Reajuste do STF terá impacto de R$ 243 milhões no orçamento, avalia Planejamento

  • 10/08/2018 - 10h34

Kariane Costa

243 milhões de reais por ano. Este é o impacto que o reajuste de 16% no salário dos ministros do Supremo Tribunal Federal provocará no orçamento da União, caso  a proposta seja aprovada pelo Congresso Nacional.

 

Um aumento de R$18 milhões, por mês, com a folha de pagamento do STF .  Os cálculos são do Ministério da Planejamento.

 

A polêmica decisão  de enviar ao Congresso  Nacional a proposta do reajuste de 16%  foi tomada pela maioria dos ministros do Supremo. O salário, que hoje é de  R$ 33,7 mil, passará a  R$ 39,3 mil, caso seja receba o aval de deputados e senadores e seja sancionado pelo presidente da República. .

 

A conta do ministério não inclui o efeito cascata nos salários de servidores do Judiciário e do Legislativo, que têm suas próprias folhas de pagamento.
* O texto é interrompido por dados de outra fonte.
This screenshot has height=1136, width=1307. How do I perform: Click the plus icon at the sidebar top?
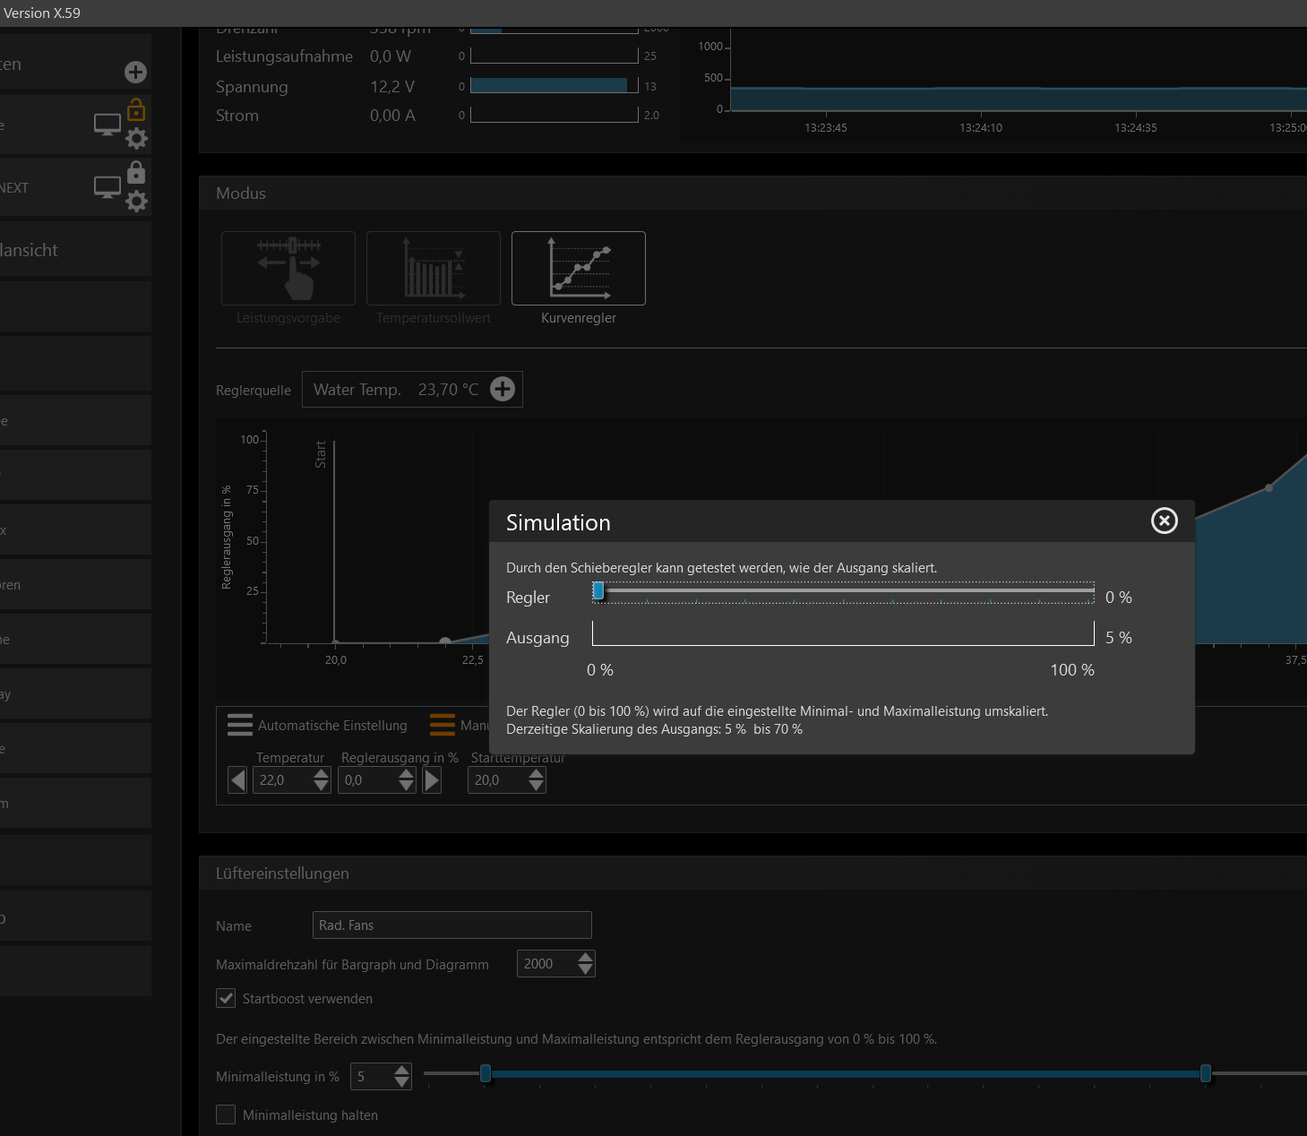[x=135, y=72]
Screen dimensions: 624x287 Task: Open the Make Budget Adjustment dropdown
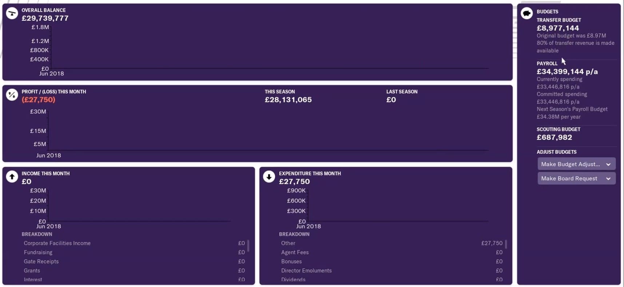click(x=576, y=164)
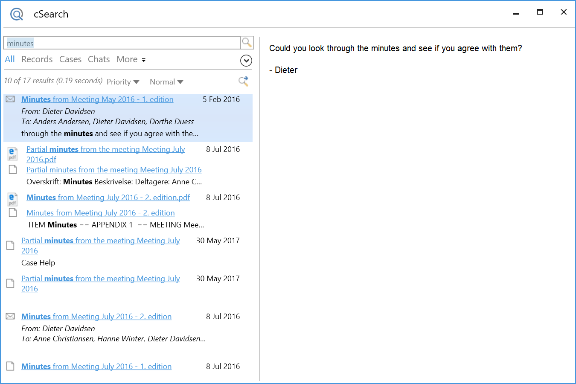Click the cSearch logo icon
Image resolution: width=576 pixels, height=384 pixels.
click(17, 14)
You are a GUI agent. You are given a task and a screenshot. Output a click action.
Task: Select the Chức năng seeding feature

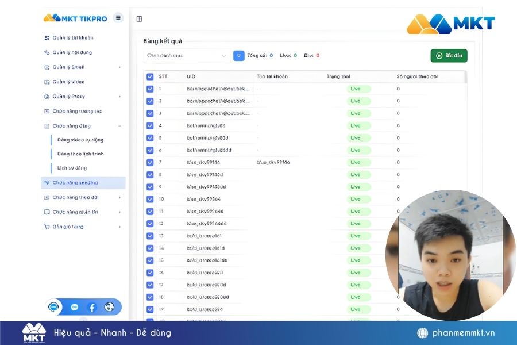[x=75, y=182]
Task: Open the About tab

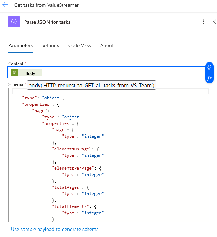Action: (x=107, y=45)
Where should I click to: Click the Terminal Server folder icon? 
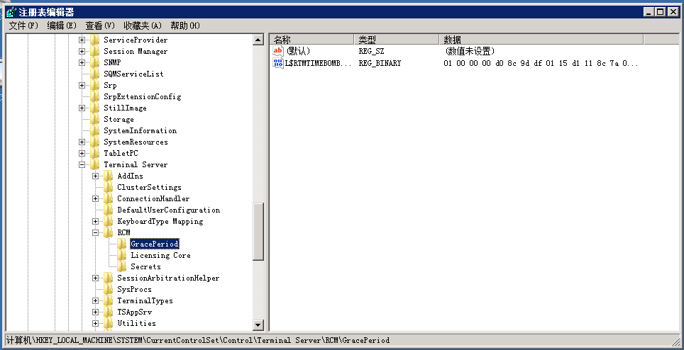95,164
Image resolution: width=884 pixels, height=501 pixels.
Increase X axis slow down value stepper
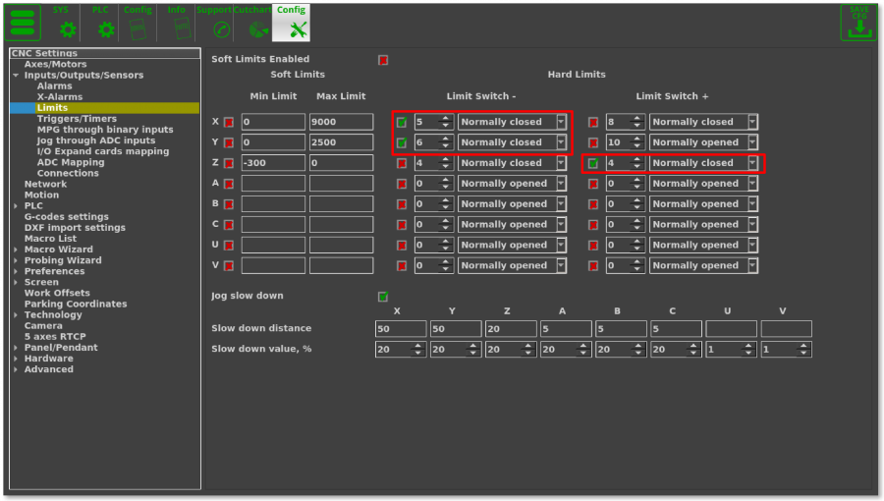pyautogui.click(x=420, y=346)
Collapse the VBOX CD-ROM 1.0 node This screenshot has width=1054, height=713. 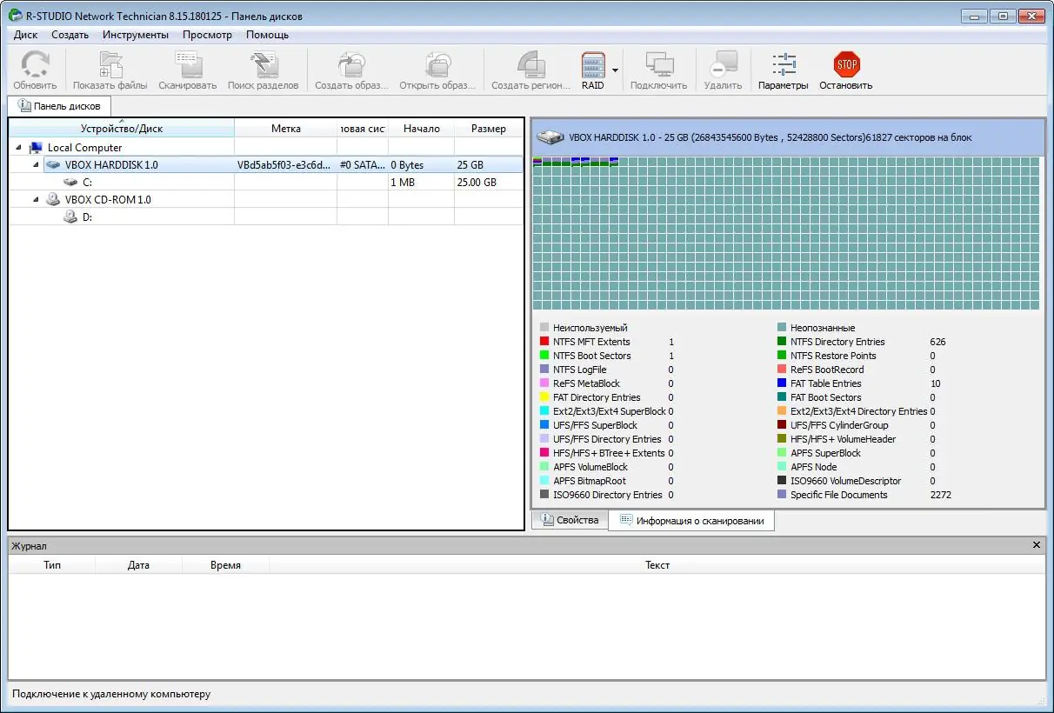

Isto porque hoje, mais de 5,7 mil servidores têm remuneração superior ao teto constitucional de 33.763 e sofrem descontos em seus contracheques.

 

Na avaliação do ministro da Secretaria de Governo, Carlos Marun, há um conflito entre o justo e o possível, na proposta de aumento dos salários dos ministros do Supremo.

 

Se considerado o efeito cascata nos demais poderes e também nas unidades da federação, as despesas podem aumentar em até R$ 4 bilhões, segundo projeções de técnicos da Câmara dos Deputados e do Senado Federal. Somente no Poder Judiciário o impacto seria de R$ 717 milhões ao ano.

 

Ainda de acordo com o Ministério do Planejamento, o reajuste no vencimento dos ministros do STF provocará o aumento nos salários do presidente da República, vice-presidente e ministros, que têm as suas remunerações fixadas pelo Congresso Nacional com base no teto salarial do judiciário. A elevação do gasto na folha de pagamento, nesse caso, seria de mais R$ 7 milhões por ano.

 

O presidente do Senado, Eunício Oliveira lembrou que é preciso respeitar o Teto de Gastos para que o reajuste possa acontecer, mas que pretende debater o assunto com calma.

 

A presidente da Suprema Corte também se pronunciou sobre o tema. Cármen Lúcia disse que o aumento de salário não é o melhor para o Brasil.


Já para o presidente da Associação Nacional dos Magistrados da Justiça do Trabalho, Guilherme Guimarães Feliciano, a proposta dos ministros do Supremo é uma questão de justiça e de coerência.

 

* Com informações da Agência Brasil.